TEXT BLOCK:
•••
By Spc. Jason StevensJune 3, 2008
LANDSTUHL, Germany - Partnership for Peace is a North Atlantic Treaty Organization (NATO)-led program that began in 1994. The goal of the "in the spirit of" program was to improve security cooperation between NATO and partner countries in Central and Eastern Europe. On May 12, officers and two squads of Soldiers from Charlie Company 53rd Signal Battalion spent a day at "Combined Endeavor," the world's largest military communications and information systems exercise and a Partnership for Peace event. The conference, which was conducted at Camp Aulenbach in Baumholder, Germany, was sponsored by the United States European Command (USEUCOM) and hosted by Germany.
Combined Endeavor began in 1995 as a conference between 10 central European countries. The aims of this first conference were to establish basic communications interoperability at the most rudimentary level. The greatest success of that first year was merely to get these countries to come together and discuss military communications with one another. Since its inception, Combined Endeavor has slowly grown from an initial 10 nations to 41 nations. By 2008 Combined Endeavor had spread to include both the German Army Base of Lager Aulenbach and Loval Naval Facility, Split Croatia. It has also grown to include NATO and the South-Eastern Europe Brigade and nations as disperse as the United States, England, Spain, Macedonia, Italy, Afghanistan, Germany, Switzerland, Ukraine, Bosnia and the Kyrgyz Republic. Many of these nations have histories of conflict between them, some in the more distant past and some in more recent days.
The main mission of the 2008 Combined Endeavor was to develop command, control, communications and computer (C4) interoperability between NATO and Partnership for Peace nations. This mission was implemented through a series of exercises designed to test and document C4 interoperability, explore management issues within a multinational network and gain knowledge and experience in planning between nations. The overall objective was to come away with a guide for deploying separate nation's communication equipment to operate in a multinational combined network. This year's main focus was Everything over Internet Protocol.
•••
MATERIAL SUPPLIED:

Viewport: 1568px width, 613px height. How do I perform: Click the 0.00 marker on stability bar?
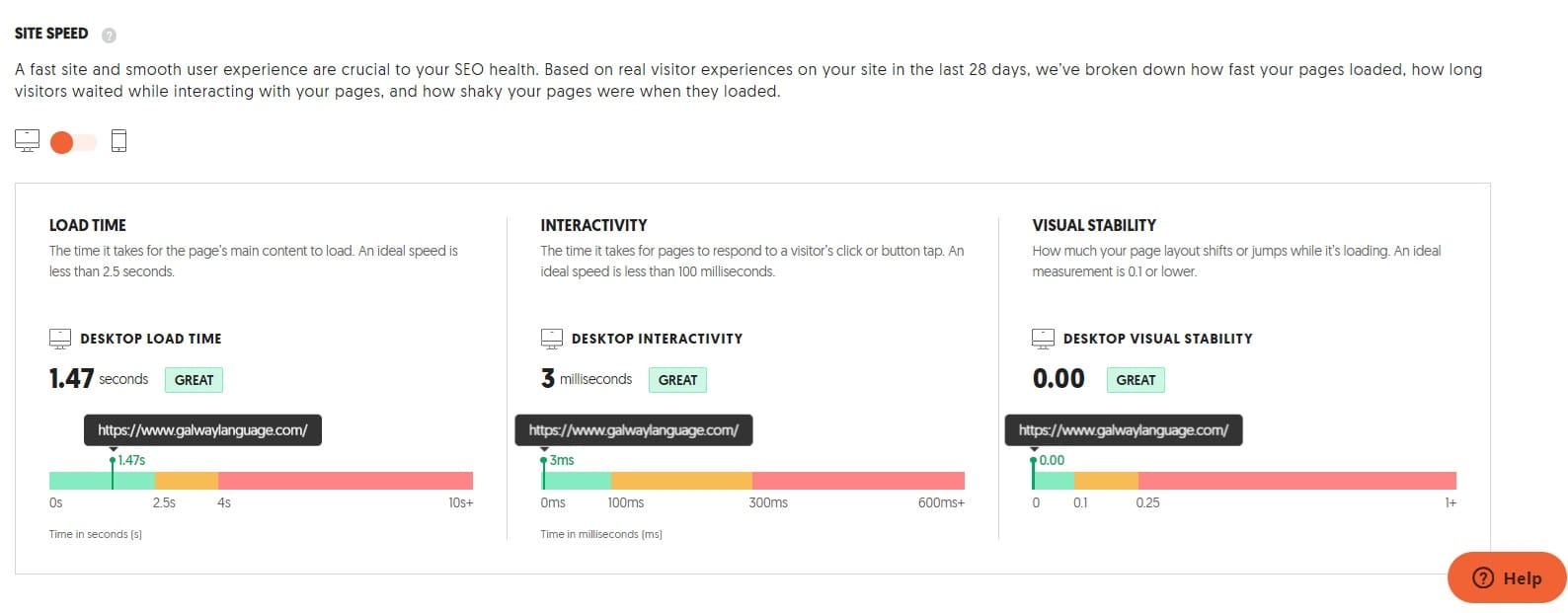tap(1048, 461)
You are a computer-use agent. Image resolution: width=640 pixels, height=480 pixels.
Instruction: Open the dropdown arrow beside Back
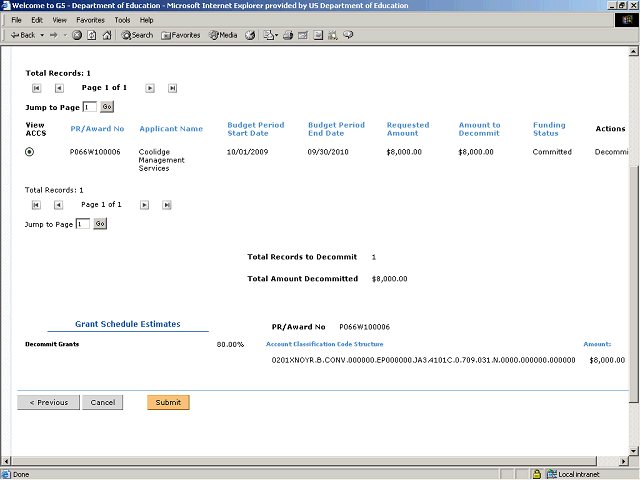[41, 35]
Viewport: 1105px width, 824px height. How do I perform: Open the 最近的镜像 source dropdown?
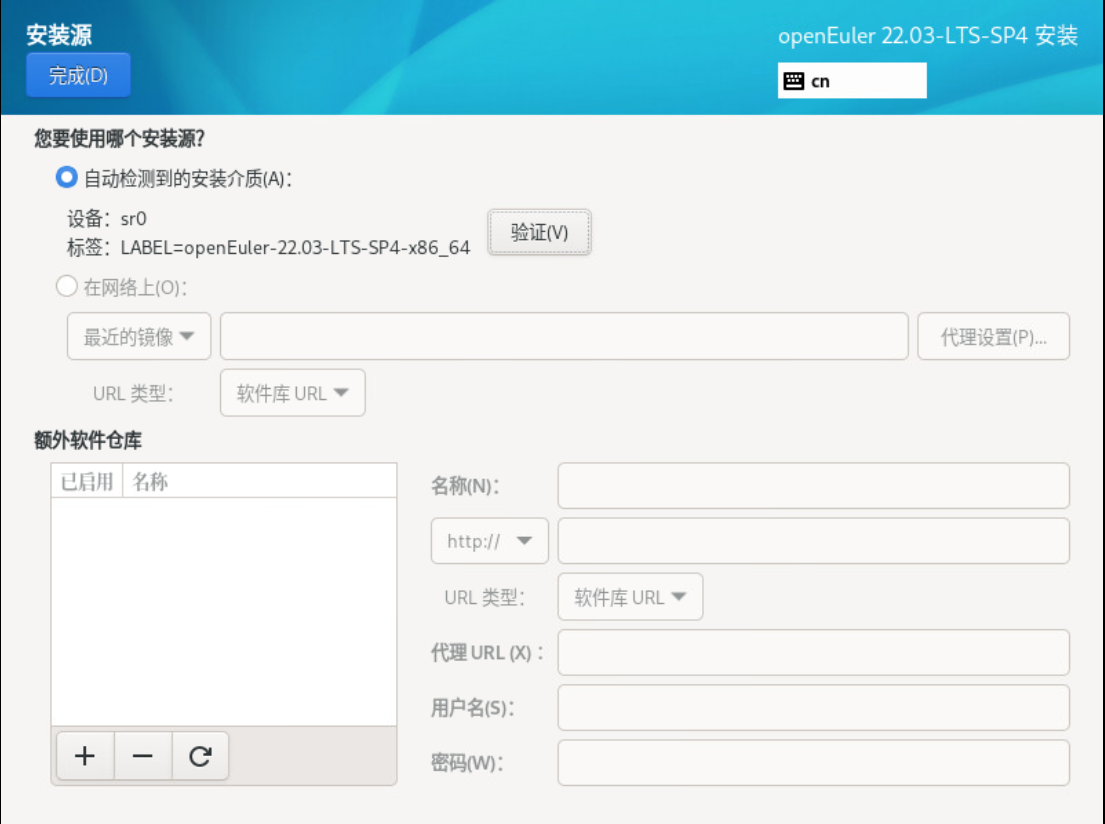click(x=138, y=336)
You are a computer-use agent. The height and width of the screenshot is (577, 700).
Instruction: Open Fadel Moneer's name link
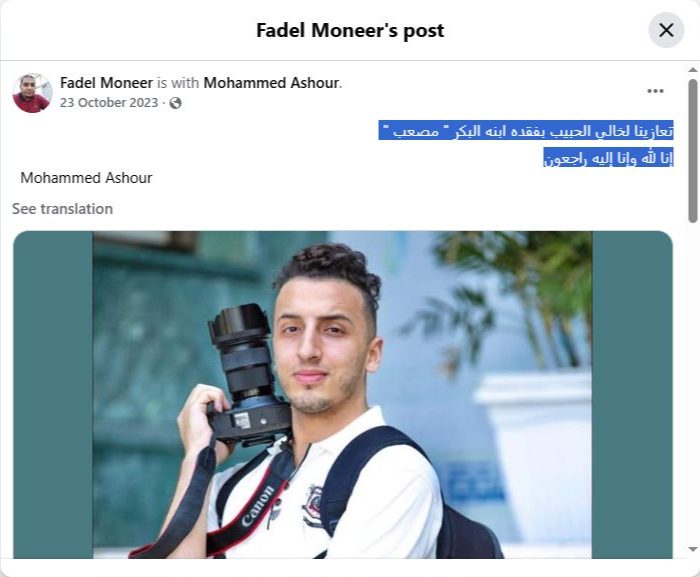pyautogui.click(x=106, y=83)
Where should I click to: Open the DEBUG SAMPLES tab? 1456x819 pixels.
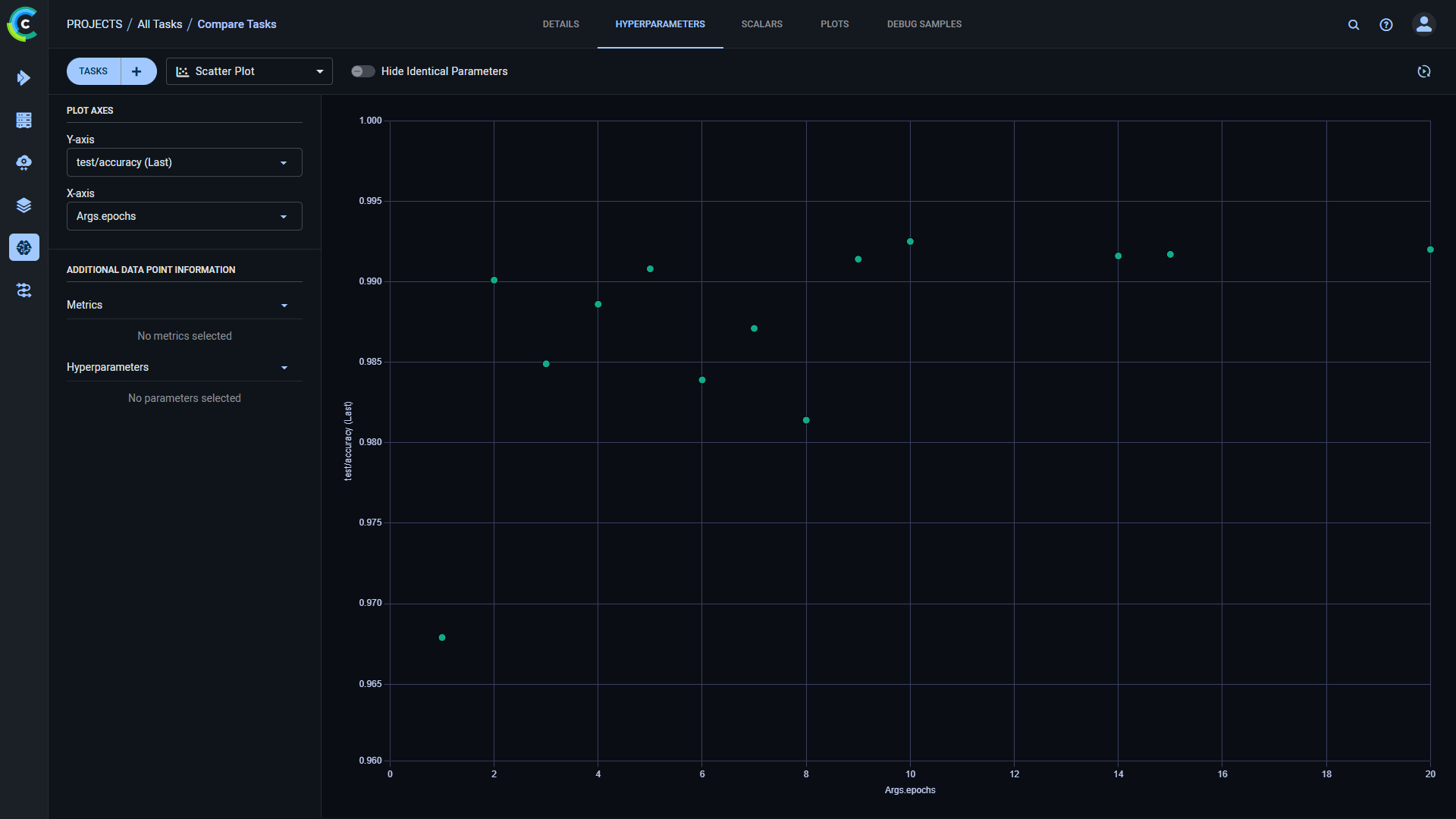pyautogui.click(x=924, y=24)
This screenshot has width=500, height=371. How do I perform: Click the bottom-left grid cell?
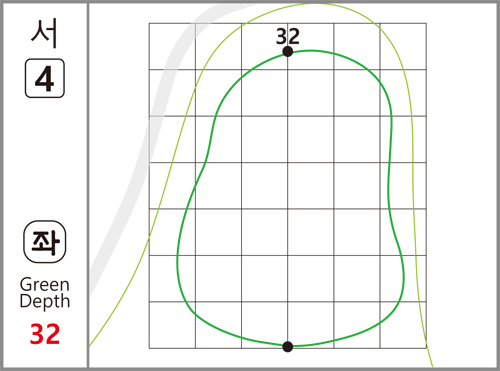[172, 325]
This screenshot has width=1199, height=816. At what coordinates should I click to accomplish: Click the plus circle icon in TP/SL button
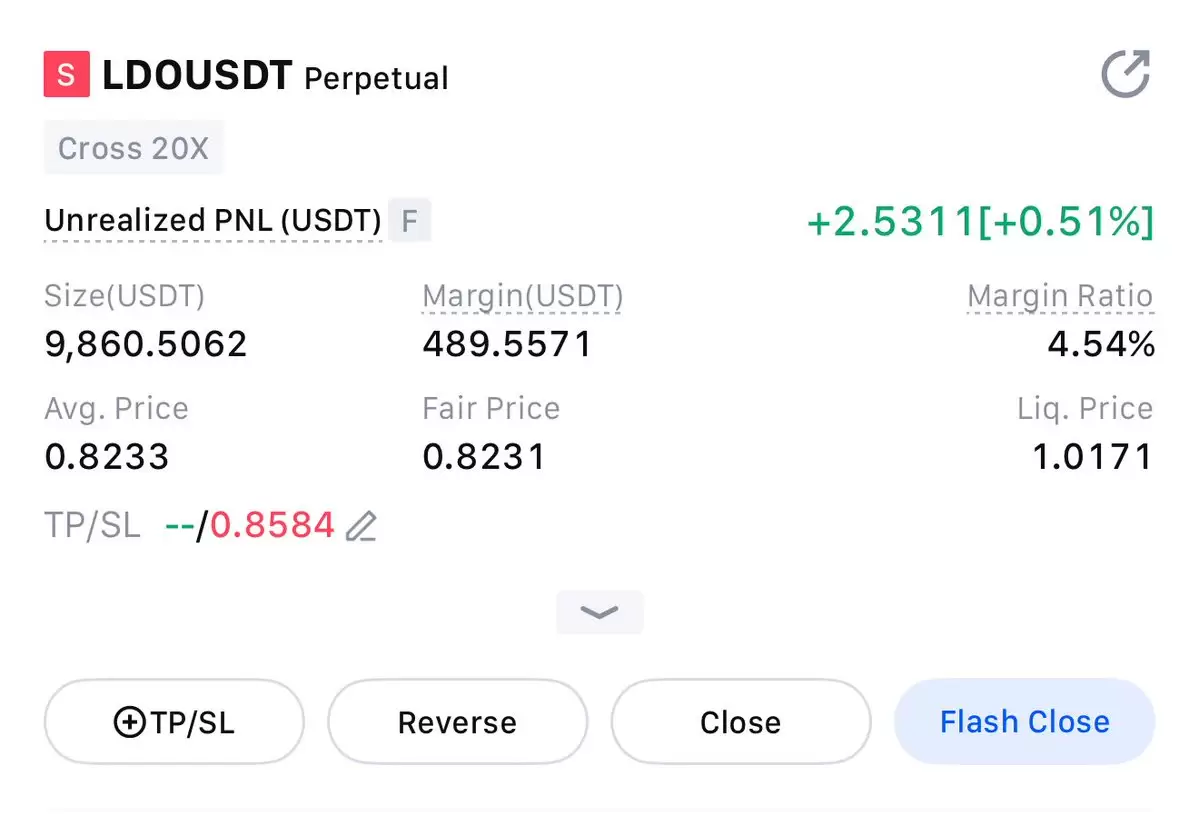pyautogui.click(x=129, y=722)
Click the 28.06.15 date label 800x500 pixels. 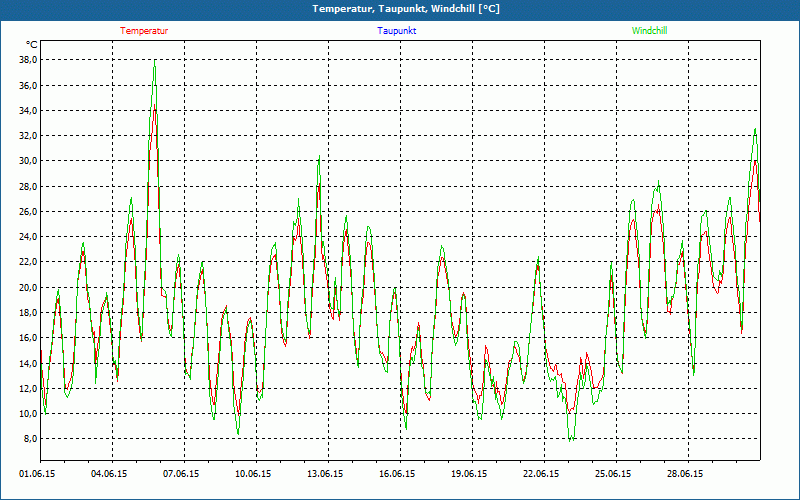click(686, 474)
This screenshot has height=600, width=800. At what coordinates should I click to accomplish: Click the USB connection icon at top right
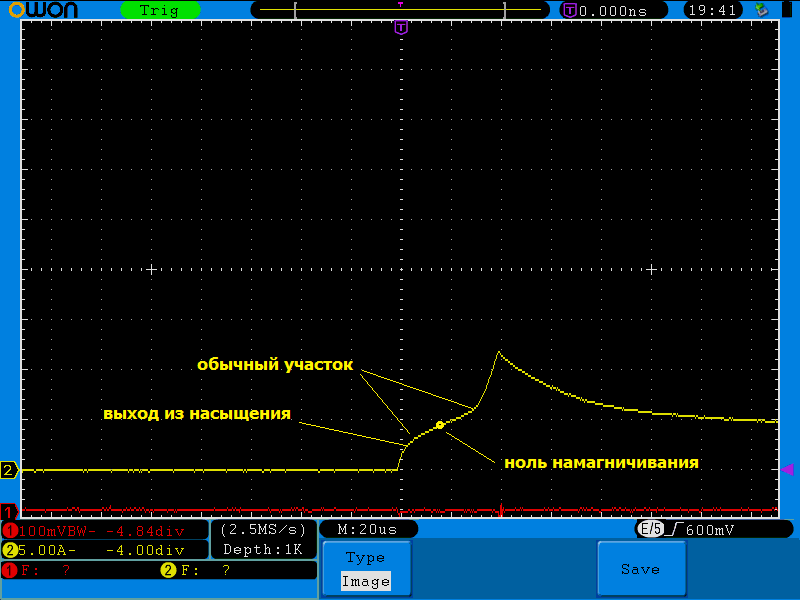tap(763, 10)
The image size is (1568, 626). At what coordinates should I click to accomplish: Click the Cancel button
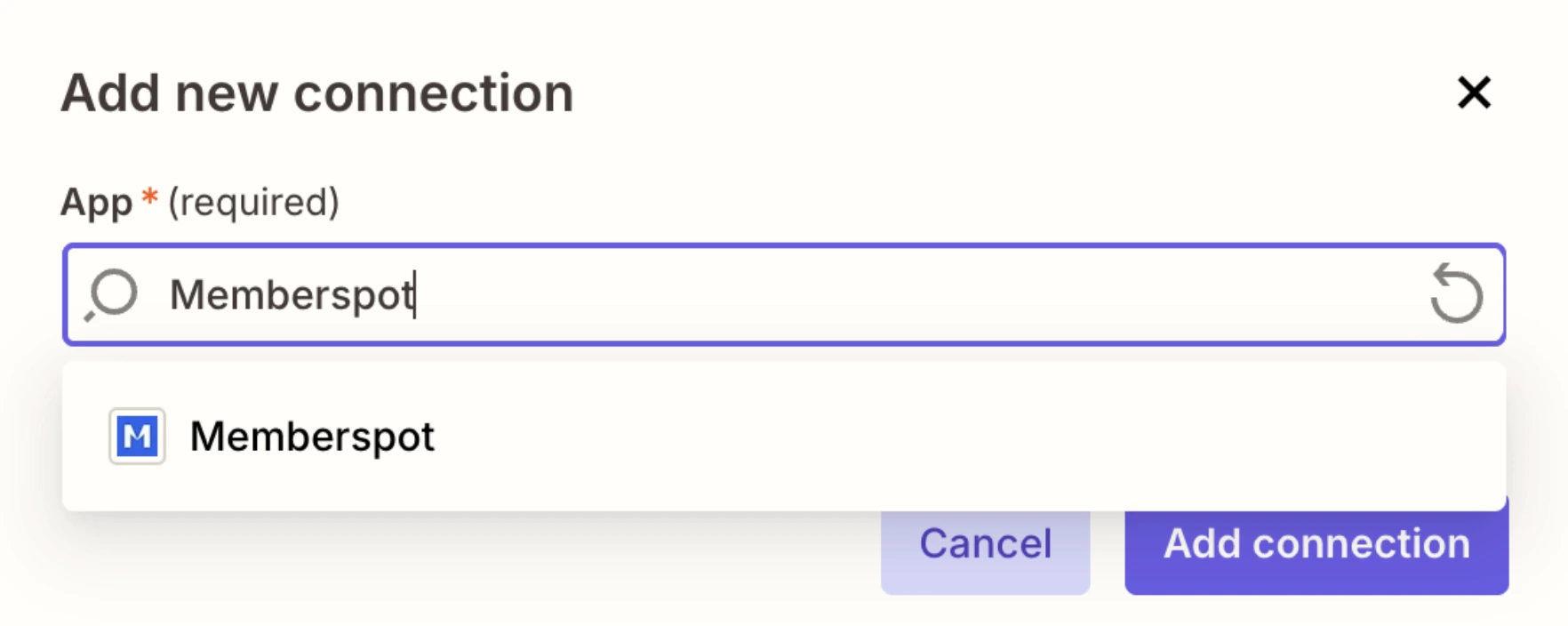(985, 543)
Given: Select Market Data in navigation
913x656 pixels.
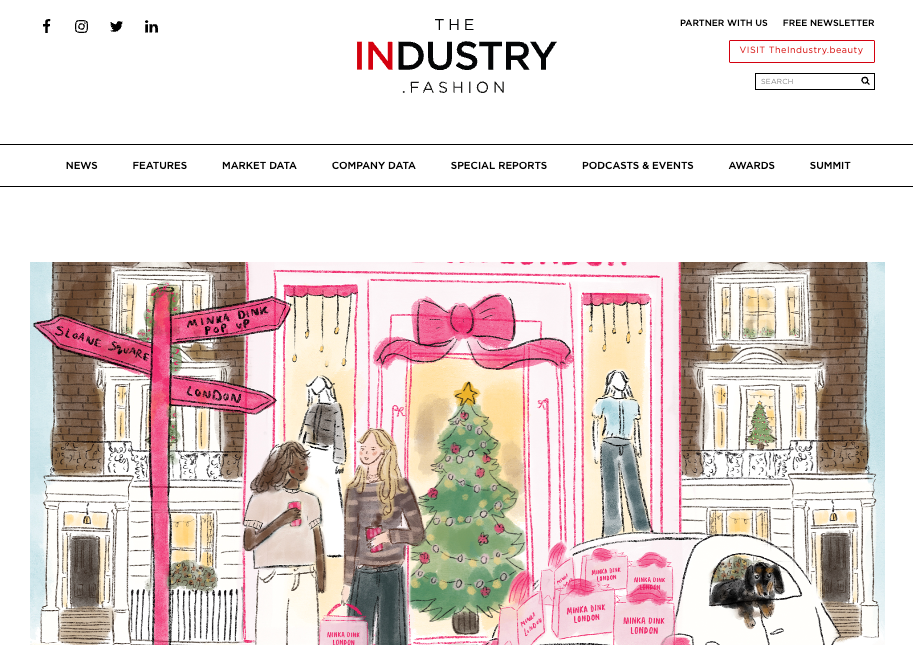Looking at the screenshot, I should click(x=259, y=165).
•••
WRITTEN EXERCISE 1: Copy the passage of the Combined Endeavor article from "The main mission" up to and including "over Internet Protocol.".
WRITTEN EXERCISE 2: According to the Combined Endeavor article, what was the main focus of the 2008 exercise?

TASK SOLUTION 1:
The main mission of the 2008 Combined Endeavor was to develop command, control, communications and computer (C4) interoperability between NATO and Partnership for Peace nations. This mission was implemented through a series of exercises designed to test and document C4 interoperability, explore management issues within a multinational network and gain knowledge and experience in planning between nations. The overall objective was to come away with a guide for deploying separate nation's communication equipment to operate in a multinational combined network. This year's main focus was Everything over Internet Protocol.

TASK SOLUTION 2: Everything over Internet Protocol.